**** Dataset content
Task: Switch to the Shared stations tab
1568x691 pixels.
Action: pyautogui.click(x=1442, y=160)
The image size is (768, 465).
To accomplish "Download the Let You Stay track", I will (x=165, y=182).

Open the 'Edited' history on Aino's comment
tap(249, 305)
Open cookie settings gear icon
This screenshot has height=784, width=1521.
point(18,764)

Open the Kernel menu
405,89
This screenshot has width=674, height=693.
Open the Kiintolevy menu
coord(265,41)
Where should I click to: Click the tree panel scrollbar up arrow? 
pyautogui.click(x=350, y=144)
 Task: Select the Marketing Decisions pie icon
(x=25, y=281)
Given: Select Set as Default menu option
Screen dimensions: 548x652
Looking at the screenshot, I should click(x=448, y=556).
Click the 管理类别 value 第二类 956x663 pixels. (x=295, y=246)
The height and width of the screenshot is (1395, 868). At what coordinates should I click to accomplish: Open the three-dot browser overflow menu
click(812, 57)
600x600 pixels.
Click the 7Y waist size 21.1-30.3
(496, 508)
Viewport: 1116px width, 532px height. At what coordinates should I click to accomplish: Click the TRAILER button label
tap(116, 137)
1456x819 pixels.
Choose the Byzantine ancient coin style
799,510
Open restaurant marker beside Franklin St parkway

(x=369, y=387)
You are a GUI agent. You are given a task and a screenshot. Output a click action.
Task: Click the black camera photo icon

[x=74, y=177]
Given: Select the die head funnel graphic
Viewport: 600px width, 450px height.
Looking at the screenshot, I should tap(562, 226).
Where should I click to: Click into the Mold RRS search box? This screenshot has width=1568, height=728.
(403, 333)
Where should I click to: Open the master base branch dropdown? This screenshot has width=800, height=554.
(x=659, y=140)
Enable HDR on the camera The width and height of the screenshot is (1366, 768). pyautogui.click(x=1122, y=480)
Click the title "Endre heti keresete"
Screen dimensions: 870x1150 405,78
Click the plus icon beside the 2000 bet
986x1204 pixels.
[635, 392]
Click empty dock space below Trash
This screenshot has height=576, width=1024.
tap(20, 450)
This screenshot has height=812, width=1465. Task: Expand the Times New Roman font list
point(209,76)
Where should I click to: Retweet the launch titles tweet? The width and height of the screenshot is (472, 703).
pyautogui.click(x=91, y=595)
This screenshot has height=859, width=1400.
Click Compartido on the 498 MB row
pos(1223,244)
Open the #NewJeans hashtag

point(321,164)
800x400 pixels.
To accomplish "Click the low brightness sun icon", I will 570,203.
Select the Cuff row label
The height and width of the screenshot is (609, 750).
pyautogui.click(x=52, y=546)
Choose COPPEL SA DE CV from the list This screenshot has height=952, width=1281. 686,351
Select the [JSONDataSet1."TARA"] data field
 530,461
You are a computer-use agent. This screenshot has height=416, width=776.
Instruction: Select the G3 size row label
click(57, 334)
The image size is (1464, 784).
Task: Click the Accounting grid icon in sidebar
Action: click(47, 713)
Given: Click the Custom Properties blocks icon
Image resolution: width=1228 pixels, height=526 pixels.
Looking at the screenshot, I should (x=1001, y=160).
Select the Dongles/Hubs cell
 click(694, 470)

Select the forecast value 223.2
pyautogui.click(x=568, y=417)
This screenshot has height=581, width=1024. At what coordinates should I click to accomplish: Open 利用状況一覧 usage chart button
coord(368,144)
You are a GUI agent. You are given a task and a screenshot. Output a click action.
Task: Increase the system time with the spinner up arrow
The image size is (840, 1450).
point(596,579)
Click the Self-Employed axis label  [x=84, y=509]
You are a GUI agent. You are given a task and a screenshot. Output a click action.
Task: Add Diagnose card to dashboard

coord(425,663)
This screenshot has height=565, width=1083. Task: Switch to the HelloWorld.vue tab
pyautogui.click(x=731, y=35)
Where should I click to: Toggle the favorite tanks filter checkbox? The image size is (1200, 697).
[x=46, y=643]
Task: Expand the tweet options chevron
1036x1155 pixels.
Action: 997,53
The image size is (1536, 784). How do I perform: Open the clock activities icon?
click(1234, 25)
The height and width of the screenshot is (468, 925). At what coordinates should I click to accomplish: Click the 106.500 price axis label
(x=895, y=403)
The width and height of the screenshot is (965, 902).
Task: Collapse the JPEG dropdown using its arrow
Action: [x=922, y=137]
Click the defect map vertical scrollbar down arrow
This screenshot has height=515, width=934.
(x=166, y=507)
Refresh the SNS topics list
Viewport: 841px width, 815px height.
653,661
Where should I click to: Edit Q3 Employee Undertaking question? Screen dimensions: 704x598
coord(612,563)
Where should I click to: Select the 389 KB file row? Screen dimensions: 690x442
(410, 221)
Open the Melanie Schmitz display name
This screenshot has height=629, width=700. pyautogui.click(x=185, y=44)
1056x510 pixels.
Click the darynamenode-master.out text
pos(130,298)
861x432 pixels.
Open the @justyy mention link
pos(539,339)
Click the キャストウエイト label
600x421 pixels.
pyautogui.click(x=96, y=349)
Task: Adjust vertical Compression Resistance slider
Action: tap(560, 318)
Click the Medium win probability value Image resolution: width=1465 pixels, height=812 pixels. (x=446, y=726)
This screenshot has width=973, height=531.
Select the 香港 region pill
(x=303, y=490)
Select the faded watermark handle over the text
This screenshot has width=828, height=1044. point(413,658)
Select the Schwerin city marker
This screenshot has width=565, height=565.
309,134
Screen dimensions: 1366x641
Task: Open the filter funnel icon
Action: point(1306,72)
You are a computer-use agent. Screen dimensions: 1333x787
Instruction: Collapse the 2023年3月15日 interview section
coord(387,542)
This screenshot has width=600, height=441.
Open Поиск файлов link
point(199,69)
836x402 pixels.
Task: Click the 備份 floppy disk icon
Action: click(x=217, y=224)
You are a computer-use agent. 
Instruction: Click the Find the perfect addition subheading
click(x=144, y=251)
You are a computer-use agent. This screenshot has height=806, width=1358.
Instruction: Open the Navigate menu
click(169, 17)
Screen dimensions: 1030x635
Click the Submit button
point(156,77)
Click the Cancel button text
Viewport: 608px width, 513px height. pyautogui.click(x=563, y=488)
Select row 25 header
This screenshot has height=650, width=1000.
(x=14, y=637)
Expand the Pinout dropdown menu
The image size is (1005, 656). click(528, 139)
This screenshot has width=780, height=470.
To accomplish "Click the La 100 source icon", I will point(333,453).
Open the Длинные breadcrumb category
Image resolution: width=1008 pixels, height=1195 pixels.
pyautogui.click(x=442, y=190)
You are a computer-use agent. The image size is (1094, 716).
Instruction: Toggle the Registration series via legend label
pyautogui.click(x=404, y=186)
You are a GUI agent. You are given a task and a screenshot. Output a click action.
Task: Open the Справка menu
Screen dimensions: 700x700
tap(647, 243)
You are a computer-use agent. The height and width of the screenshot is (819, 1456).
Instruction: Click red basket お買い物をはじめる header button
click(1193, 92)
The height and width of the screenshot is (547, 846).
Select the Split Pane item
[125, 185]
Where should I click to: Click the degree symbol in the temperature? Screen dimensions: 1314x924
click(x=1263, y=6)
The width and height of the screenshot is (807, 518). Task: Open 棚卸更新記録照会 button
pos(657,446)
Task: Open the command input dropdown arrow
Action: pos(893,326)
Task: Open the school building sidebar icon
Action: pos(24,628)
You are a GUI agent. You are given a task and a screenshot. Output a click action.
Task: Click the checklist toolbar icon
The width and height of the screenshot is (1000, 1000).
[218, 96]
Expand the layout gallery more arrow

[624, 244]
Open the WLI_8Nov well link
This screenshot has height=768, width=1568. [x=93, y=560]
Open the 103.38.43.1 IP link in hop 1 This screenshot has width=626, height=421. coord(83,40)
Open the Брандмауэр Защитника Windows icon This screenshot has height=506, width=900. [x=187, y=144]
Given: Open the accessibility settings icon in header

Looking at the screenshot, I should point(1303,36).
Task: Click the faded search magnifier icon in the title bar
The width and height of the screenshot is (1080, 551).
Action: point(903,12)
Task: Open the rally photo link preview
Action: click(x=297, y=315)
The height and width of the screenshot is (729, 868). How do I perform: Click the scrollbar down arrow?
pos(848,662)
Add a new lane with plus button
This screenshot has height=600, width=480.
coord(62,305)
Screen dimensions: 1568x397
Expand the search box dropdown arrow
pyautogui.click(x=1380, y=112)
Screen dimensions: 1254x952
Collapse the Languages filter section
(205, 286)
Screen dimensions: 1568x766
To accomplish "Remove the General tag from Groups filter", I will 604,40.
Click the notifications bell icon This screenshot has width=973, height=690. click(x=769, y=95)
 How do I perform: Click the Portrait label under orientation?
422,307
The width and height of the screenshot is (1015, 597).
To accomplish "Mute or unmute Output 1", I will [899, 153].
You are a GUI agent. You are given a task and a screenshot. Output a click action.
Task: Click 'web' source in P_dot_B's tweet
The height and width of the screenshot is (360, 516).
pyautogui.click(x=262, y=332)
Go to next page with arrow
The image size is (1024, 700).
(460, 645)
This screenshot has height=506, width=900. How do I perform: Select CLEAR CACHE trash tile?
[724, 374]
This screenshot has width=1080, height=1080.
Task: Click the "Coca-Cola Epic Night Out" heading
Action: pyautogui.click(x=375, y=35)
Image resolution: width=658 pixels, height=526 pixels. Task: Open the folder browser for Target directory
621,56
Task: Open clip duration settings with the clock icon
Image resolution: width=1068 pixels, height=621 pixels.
********
### Task to carry out
Beginning with the line holding "Click Compartido on the 498 MB row" and ending with the line holding "has height=416, width=776.", write out the stretch of material above exactly; add no further lines.

### Reply to the exercise
Click Compartido on the 498 MB row
pos(1223,244)
Open the #NewJeans hashtag

point(321,164)
800x400 pixels.
To accomplish "Click the low brightness sun icon", I will 570,203.
Select the Cuff row label
The height and width of the screenshot is (609, 750).
pyautogui.click(x=52, y=546)
Choose COPPEL SA DE CV from the list This screenshot has height=952, width=1281. 686,351
Select the [JSONDataSet1."TARA"] data field
 530,461
You are a computer-use agent. This screenshot has height=416, width=776.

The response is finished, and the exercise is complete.